Of the 5,847 households, 36.4% had children under the age of 18 living with them, 22.4% were married couples living together, 36.0% had a female householder with no husband present, 6.3% had a male householder with no wife present, and 35.3% were non-families. 31.2% of households were one person and 10.4% were one person aged 65 or older. The average household size was 2.51 and the average family size was 3.13.

The median age was 35.2 years. 27% of residents were under the age of 18; 10.3% were between the ages of 18 and 24; 24.3% were from 25 to 44; 27.7% were from 45 to 64; and 10.7% were 65 or older. The gender makeup of the city was 44.5% male and 55.5% female.

===2000 census===
At the 2000 census there were 15,469 people, 6,174 households and 4,081 families living in the city. The population density was 4,193.3 /sqmi. There were 6,798 housing units at an average density of 1,842.8 /sqmi. The racial make-up was 19.32% White, 78.58% African American, 0.10% Native American, 0.38% Asian, 0.03% Pacific Islander, 0.19% from other races, and 1.40% from two or more races. Hispanic or Latino of any race were 0.73%.

Of the 6,174 households, 35.3% had children under the age of 18 living with them, 29.2% were married couples living together, 31.5% had a female householder with no husband present, and 33.9% were non-families. 30.4% of households were one person and 11.6% were one person aged 65 or older. The average household size was 2.50 and the average family size was 3.12.

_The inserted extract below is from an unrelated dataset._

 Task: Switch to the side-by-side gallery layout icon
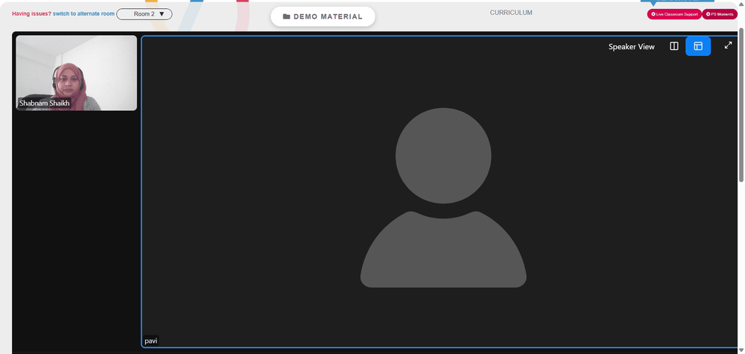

The age distribution was 30.4% under the age of 18, 9.0% from 18 to 24, 29.2% from 25 to 44, 20.3% from 45 to 64, and 11.1% 65 or older. The median age was 33 years. For every 100 females, there were 79.5 males. For every 100 females age 18 and over, there were 72.2 males.

The median household income was $29,196 and the median family income was $33,761. Males had a median income of $28,697 and females $25,013. The per capita income was $15,820. About 16.0% of families and 19.0% of the population were below the poverty line, including 28.3% of those under age 18 and 14.6% of those age 65 or over.
==Public safety==
The City of Jennings contracts with the St. Louis County Police Department to provide professional police services to the city.

The City of Jennings Police Department was disbanded by the city in 2011 due to corruption within the department, including cases of missing money.

Jennings Fire Department merged with Riverview Fire Protection District in 2014. In 2019, Riverview Fire Protection District was renamed North County Fire & Rescue to account for all the communities it serves.

Emergency Medical Services are provided by Christian Hospital EMS.

==Education==
Most of Jennings is in Jennings School District. Pieces of it are in Riverview Gardens School District, Ferguson-Florissant R-II School District and Normandy Schools Collaborative.